A variety of hydrogen bonds can form with sheared GA pairs and there can be a dynamic interchange between them.⁶¹ Table 3 lists some hydrogen bond distances that have been reported in NMR and crystal structures of duplexes with tandem sheared GA pairs.^8,62 The A5 N7-G4* amino hydrogen bond is relatively short in all but one case. In contrast, the G4 N3-A5* amino hydrogen bond is quite variable and particularly long in the (iGGAiC)₂ motif. In fact, the distance of roughly 3.4 Å in the latter case is outside the range associated with hydrogen bonds.⁶³ All the structures in Table 3 have C3′-endo sugar pucker for the G in the tandem sheared GA pairs, resulting in similar base-backbone hydrogen bonds. Interestingly, the (iGGAiC)₂ motif structure reported here has the shortest A5 OP-G4* amino hydrogen bond, perhaps compensating for the long G4 N3-A5* amino “hydrogen bond”. The A5 OP-G4* amino hydrogen bond in both solution NMR models is considerably shorter than that in all the crystal structures. This could reflect the force field used for modeling and/or packing effects in the crystals.
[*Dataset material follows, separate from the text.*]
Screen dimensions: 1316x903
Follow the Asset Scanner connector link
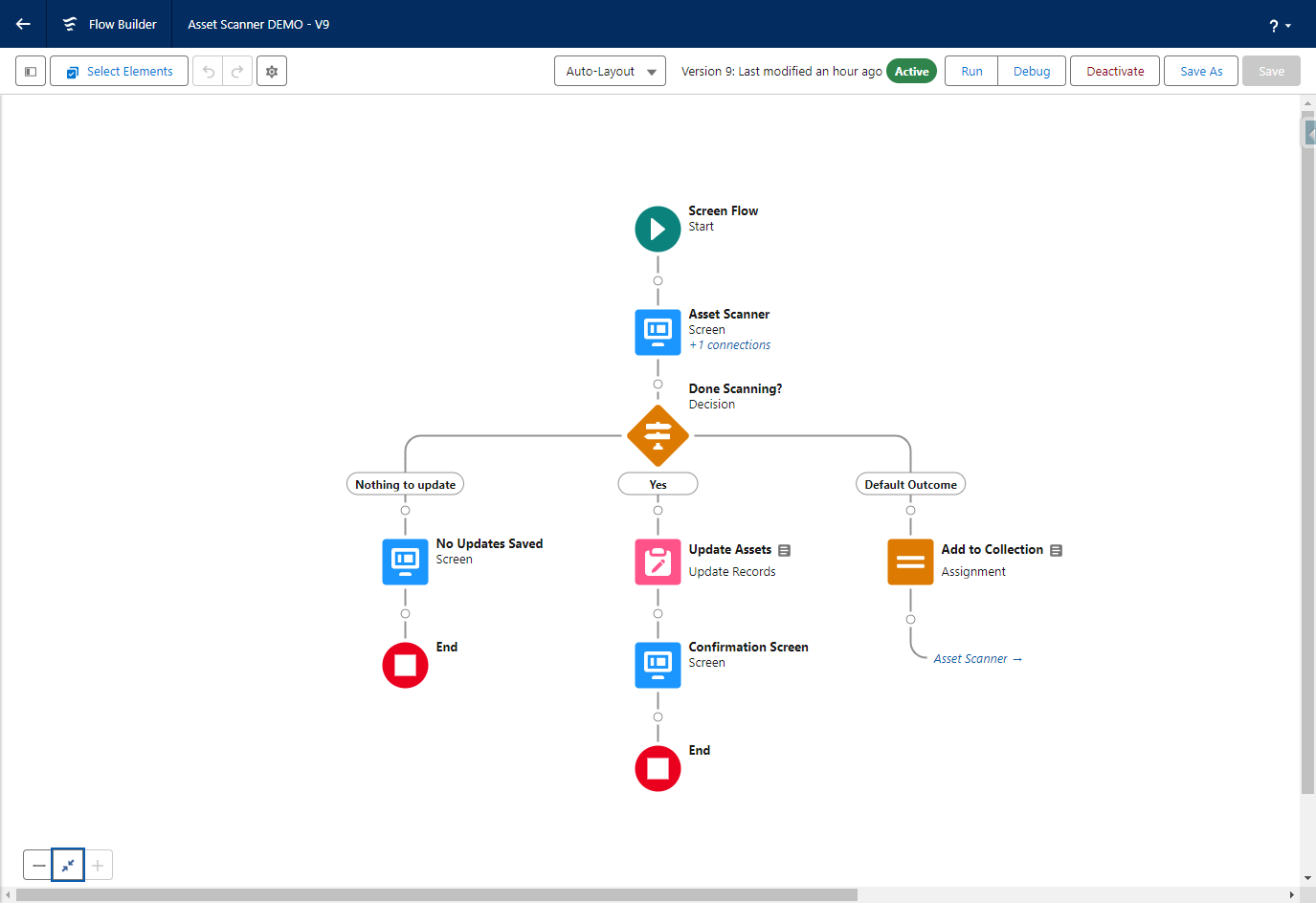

Although no distance restraints were obtained that could help define the minor conformation of (GGiCGAiGCCA)₂, three pieces of evidence point to the possibility that the GA pairs transiently sample a sheared-type conformation. In the minor conformation: (1) the iG6H1′ proton is shifted 1.27 ppm upfield relative to the major conformation (Figure S1 and Table S4), consistent with the shift induced by the adenine ring of a sheared GA pair, as observed for iC6H1′ in (GCiGGAiCGCA)₂ and other structures;^8,14,64 (2) the G4 imino proton is shifted upfield to 9.8 ppm (Figure 2, 3, and Table S4), consistent with an imino proton not involved in a hydrogen bond; and (3) the G4 ribose ring is observed to exist partially in the C2′-endo conformation (Figure S4), consistent with the observation that in several structures involving thermodynamically less stable sheared GA pairs, the G ribose is found to be in the C2′-endo conformation.^{11,14,15,60,64} It cannot be determined, however, whether the C2′-endo pucker occurs when the GA pair is in the major or minor conformation or both.
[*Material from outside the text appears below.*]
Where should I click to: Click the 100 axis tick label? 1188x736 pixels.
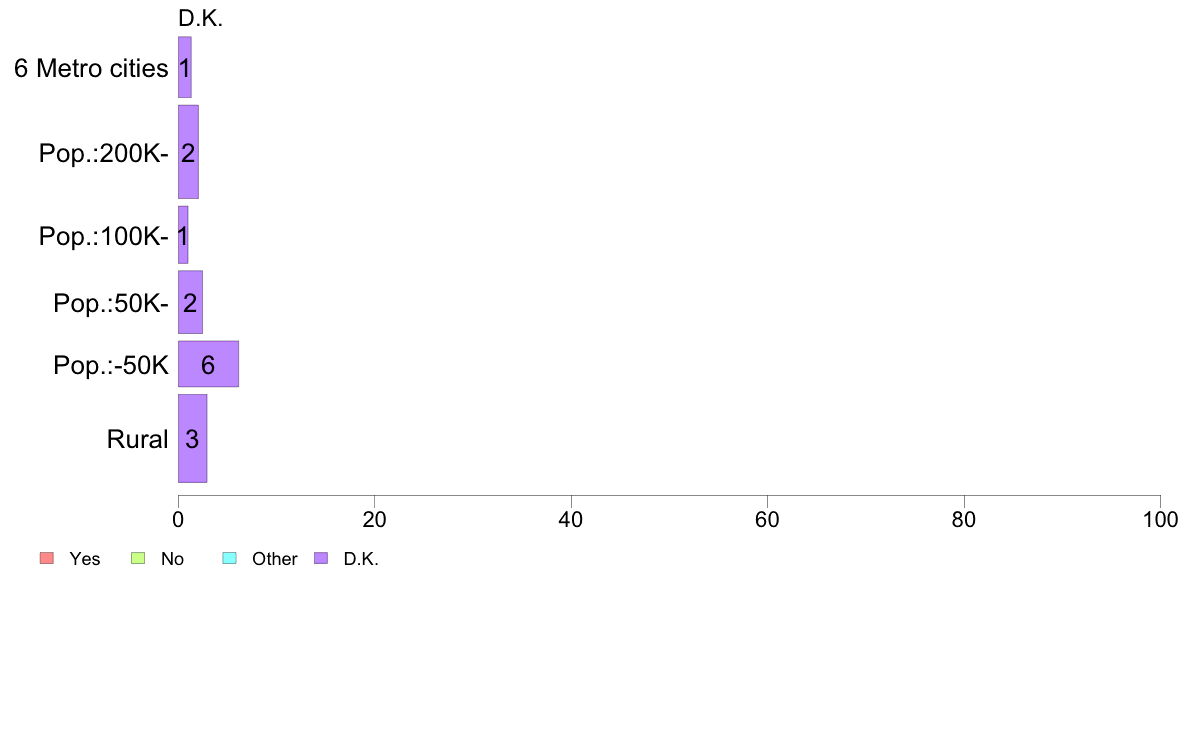(x=1160, y=520)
It is also not possible to define the minor conformation of (GCiGGAiCGCA)₂. Two chemical shift changes complementary to those observed in (GGiCGAiGCCA)₂ are consistent with a transient imino GA pair. In the minor conformation: (1) the iC6H1′ proton is shifted 1.65 ppm downfield relative to the major sheared GA conformation (Figure S3 and Table S2) suggesting that it is no longer significantly influenced by the shielding effect of the adenine ring current, and (2) G4H1 is shifted 2.1 ppm downfield (Figure 2, 3, and Table S2) suggesting involvement in a hydrogen bond. Furthermore, the shift of G4H1′ in the minor conformation is similar to the shifts of G4H1′ in the imino conformations of (GGiCGAiGCCA)₂ and (GCGGACGC)₂ (~5.9 ppm). All these data taken together suggest that these duplexes can switch between sheared and imino conformations.

Conclusions

Improved understanding of the sequence dependence of energetics, structures, and dynamics of RNA internal loops may facilitate prediction of three dimensional as well as secondary structure.^{1,2,6,14,65,66} Many interactions determine the structures and thermodynamic stabilities of internal loops with tandem GA pairs. The data here provide benchmarks to test computational approaches for understanding the relative importance of the various interactions and thus provide the power to predict structure, stability, and dynamics for other internal loops.